Mayor Rahm Emanuel’s plan to boost the annual income of struggling Chicago cabdrivers by as much as $8,000 without raising fares sailed through a joint City Council committee Tuesday amid complaints that the reforms do not go nearly far enough.

“The city needs to do more if we are going to preserve a healthy taxi industry. It is not enough to give our hard-working, mostly immigrant workforce a living wage — nor does it provide an attractive enough income improvement to lure our drivers back from the ride-steal industry they have been flocking to,” said Fayez Khozindar, chairman of the United Taxidrivers Community Council.

One week after aldermen cast a historic vote to raise Chicago’s minimum wage to $13-an-hour by 2019, the UTCC’s Secretary-Treasurer Peter Enger told them cabbies “need a living wage” and won’t get it from the mayor’s plan.

“It is a first step and we’re happy about it. But it will not benefit all cabdrivers. The independent owner-operators who do not pay credit card cashing fees because they process it through their own system and the ones who do not pay leases because they own their own medallions are not getting any benefit at all from this ordinance,” Enger said.

Ald. Anthony Beale (9th), chairman of the City Council’s Transportation Committee, countered that the sweeping reforms that the Transportation and License committees advanced to the City Council floor for a final vote Wednesday were an “indirect fare increase” without further burdening consumers.

“This is a gigantic step to break the stranglehold the city has put on cabdrivers…It’s an increase without saying it’s an increase,” Beale said.
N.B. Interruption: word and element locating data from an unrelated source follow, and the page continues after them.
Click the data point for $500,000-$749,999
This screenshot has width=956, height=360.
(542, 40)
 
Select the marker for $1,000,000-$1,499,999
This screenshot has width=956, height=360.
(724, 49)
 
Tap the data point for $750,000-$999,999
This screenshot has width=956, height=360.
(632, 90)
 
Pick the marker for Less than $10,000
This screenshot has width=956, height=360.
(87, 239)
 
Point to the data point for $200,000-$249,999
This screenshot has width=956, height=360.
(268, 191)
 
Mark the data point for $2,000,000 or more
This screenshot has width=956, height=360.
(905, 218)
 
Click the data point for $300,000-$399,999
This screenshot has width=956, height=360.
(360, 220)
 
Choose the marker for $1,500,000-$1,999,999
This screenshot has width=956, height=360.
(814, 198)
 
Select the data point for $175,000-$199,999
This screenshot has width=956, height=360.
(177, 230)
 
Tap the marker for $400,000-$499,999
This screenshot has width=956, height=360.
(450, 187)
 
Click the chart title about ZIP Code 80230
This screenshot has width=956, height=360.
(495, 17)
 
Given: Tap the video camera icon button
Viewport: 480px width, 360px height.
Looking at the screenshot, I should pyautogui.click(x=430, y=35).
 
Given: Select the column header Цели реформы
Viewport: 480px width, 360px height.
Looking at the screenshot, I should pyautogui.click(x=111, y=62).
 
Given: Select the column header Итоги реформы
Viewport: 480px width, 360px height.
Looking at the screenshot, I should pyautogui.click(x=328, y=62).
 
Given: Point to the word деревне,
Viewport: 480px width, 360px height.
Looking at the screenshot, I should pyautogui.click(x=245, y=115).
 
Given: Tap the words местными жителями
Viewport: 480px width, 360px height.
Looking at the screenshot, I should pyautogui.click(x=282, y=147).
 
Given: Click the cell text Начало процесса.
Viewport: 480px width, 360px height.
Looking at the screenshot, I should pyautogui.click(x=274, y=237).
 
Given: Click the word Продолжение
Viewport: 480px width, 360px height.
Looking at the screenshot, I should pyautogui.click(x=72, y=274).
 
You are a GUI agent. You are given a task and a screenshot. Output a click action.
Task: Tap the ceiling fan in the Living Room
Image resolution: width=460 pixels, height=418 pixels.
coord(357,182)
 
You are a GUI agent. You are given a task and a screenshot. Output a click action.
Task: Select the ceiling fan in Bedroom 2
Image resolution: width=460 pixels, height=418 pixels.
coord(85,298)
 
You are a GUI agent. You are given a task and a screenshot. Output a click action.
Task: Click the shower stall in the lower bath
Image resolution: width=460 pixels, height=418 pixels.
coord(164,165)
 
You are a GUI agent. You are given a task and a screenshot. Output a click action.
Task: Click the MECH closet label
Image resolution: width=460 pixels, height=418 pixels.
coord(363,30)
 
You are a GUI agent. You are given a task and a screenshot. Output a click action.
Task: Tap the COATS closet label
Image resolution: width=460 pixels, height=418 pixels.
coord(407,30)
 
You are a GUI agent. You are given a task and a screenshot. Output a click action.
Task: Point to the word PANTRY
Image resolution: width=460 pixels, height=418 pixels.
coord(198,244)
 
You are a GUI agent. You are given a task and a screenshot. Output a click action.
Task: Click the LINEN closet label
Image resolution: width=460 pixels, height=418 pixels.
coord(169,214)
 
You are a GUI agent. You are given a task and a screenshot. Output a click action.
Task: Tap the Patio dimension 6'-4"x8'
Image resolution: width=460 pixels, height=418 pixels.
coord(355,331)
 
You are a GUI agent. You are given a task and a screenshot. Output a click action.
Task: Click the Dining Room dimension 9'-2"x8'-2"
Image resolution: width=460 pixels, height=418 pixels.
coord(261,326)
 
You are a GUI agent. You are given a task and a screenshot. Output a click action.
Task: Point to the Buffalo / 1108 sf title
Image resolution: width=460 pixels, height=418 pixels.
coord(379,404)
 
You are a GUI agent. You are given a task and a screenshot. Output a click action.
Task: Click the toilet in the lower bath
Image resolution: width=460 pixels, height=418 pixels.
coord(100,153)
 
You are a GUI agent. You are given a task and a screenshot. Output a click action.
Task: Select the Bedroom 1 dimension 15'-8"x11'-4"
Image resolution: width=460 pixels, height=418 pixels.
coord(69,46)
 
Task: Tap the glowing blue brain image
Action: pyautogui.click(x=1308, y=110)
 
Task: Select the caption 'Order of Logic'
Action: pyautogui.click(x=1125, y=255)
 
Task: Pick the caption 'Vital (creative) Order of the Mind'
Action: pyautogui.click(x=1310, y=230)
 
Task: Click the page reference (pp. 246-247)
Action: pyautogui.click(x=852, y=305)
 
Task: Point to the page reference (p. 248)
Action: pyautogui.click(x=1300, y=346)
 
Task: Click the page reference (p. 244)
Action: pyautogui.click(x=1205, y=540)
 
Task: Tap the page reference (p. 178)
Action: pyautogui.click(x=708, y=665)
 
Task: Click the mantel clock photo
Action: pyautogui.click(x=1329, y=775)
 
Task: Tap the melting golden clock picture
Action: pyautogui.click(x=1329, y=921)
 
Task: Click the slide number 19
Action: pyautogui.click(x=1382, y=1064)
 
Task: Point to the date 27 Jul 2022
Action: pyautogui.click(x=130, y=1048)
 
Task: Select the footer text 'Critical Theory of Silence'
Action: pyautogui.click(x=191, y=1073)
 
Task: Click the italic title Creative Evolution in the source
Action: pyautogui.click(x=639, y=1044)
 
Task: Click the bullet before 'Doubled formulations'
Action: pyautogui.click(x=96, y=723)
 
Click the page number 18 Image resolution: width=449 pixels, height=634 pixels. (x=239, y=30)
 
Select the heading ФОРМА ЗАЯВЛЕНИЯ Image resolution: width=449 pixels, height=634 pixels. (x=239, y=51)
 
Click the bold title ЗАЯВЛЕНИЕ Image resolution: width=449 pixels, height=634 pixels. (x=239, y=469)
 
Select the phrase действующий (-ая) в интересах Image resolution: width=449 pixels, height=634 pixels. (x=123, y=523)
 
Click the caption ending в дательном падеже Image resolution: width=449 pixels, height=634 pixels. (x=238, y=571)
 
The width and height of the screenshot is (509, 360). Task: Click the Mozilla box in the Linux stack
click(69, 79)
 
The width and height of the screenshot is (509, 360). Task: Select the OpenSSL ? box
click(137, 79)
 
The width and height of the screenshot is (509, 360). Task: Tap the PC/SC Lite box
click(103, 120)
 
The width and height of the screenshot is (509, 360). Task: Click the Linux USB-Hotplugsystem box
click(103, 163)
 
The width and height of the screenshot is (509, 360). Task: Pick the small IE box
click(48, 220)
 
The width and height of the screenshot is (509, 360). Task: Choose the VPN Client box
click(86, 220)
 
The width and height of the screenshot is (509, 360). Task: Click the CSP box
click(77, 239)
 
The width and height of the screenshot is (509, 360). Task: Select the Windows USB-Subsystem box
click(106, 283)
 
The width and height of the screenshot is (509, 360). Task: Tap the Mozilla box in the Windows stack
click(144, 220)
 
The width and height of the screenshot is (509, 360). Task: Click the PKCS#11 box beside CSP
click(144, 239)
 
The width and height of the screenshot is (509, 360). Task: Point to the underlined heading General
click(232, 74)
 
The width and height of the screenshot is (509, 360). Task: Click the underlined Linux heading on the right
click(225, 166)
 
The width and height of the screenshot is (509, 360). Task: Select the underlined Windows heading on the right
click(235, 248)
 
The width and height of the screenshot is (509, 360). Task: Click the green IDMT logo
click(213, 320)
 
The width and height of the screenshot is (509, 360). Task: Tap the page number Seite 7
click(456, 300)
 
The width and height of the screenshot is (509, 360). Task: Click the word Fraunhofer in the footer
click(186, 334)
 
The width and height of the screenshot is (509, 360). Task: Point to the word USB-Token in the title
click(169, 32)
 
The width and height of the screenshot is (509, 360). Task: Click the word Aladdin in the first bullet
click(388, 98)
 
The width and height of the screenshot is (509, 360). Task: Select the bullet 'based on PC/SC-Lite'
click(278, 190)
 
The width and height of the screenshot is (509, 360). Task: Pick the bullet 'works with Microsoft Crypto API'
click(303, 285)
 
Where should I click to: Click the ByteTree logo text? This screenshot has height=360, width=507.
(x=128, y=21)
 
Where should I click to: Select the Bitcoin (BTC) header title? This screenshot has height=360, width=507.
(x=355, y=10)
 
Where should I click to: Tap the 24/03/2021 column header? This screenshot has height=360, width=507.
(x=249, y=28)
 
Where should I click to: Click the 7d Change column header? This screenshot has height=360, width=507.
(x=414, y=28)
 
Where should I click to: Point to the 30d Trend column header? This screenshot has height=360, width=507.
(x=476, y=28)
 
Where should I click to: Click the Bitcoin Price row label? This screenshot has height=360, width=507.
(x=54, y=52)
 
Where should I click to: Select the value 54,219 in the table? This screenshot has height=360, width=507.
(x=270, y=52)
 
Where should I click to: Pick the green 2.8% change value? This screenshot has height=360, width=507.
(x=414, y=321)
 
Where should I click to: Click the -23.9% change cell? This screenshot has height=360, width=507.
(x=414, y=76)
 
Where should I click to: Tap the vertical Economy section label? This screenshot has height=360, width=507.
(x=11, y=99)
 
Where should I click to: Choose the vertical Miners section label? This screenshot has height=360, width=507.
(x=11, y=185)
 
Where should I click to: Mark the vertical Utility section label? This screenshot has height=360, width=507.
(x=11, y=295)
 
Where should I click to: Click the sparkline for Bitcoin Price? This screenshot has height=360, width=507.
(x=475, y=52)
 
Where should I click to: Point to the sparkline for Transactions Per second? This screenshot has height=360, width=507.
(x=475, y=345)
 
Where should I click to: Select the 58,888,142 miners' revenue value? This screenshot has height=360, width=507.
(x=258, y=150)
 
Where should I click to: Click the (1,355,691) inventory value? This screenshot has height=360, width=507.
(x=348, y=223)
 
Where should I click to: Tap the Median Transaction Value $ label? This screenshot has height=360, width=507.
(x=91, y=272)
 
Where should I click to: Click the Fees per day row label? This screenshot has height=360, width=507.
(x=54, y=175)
Earlier this year, the UTCC proposed a ten-point plan that included raising mileage and waiting times by 25 percent. Under that plan, the cost of entering a cab would have remained at $3.25. But the charge-per-mile would have gone up from $1.80 to $2.40, while the waiting time would go to 20 cents for every 24 seconds, instead of every 36 seconds.

Chicago’s $13.80-fare for a five-mile ride with five minutes of waiting time currently ranks No. 32 among the nation’s largest cities and has been frozen since 2005. The proposed change would have pushed Chicago into the top 10.

Emanuel ignored those demands, but embraced many of the group’s other ideas to ease the financial squeeze on cabbies in a heated competition with ride-sharing companies. Those ideas, advanced Tuesday, include:

— Creating a city-wide dispatch system that would require all cabs to carry a new app modeled after the one pioneered by Uber and Lyft. A central dispatch system that includes all 7,000 Chicago cabs — instead of just a few hundred — will make cabs “more competitive” with ride-sharing and improve the quality of service to under-served neighborhoods, according to Business Affairs and Consumer Protection Commissioner Maria Guerra Lapacek. An RFP is expected to be issued shortly.

— Reducing lease rates that gobble up nearly 40 percent of driver revenue by 10-to-20 percent — or $2,400-to-$5,600-a-year — and requiring a “lease credit” for all cabs bearing advertising.

— Applying straight fares for residents of suburbs bordering Chicago, only when the trip originates at O’Hare and Midway Airports.

— Increasing from 40 minutes to one hour the window for cabdrivers waiting at O’Hare to return to the airport and go to the head of the line.

— Waiving the $4 tax that bankrolls McCormick Place and other convention activities for short trips.

— Capping credit card transaction fees at 3 percent, instead of 5 percent.

— Reducing by 60 percent — from $1,000 to $400 —the maximum fine that can be levied against cabdrivers for a host of violations

Tracey Abman, associate director of AFSCME Council 31, predicted that the mayor’s reforms would add $5,000-to-$8,000-a-year to the average cabbie’s bottom line.

Earlier this year, AFSCME launched a drive to organize cabbies by releasing a study of their financial plight. It showed that Emanuel’s 2012 overhaul of the taxicab industry had snatched $7,531 out of the average cabdriver’s pocket, dropping annual income to $20,234 or just $5.40-an-hour.

Ald. Danny Solis (25th) said he worked his way through college driving a cab and his father drove a cab in Mexico. Solis called the mayor’s ordinance a perfect sequel to last week’s historic vote to raise Chicago’s minimum wage.

“This mayor is recognizing the value of the working man,” he said.